(About this task): Extract every record, keeping each one exactly as it is.
── Records for the exercise ──
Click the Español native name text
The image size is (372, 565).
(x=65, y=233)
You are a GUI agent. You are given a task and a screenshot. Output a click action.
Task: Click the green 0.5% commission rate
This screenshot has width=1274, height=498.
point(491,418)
───
(Task solution):
Click the Español native name text
The image size is (372, 565).
(x=65, y=233)
You are a GUI agent. You are given a task and a screenshot. Output a click action.
Task: Click the green 0.5% commission rate
This screenshot has width=1274, height=498.
point(491,418)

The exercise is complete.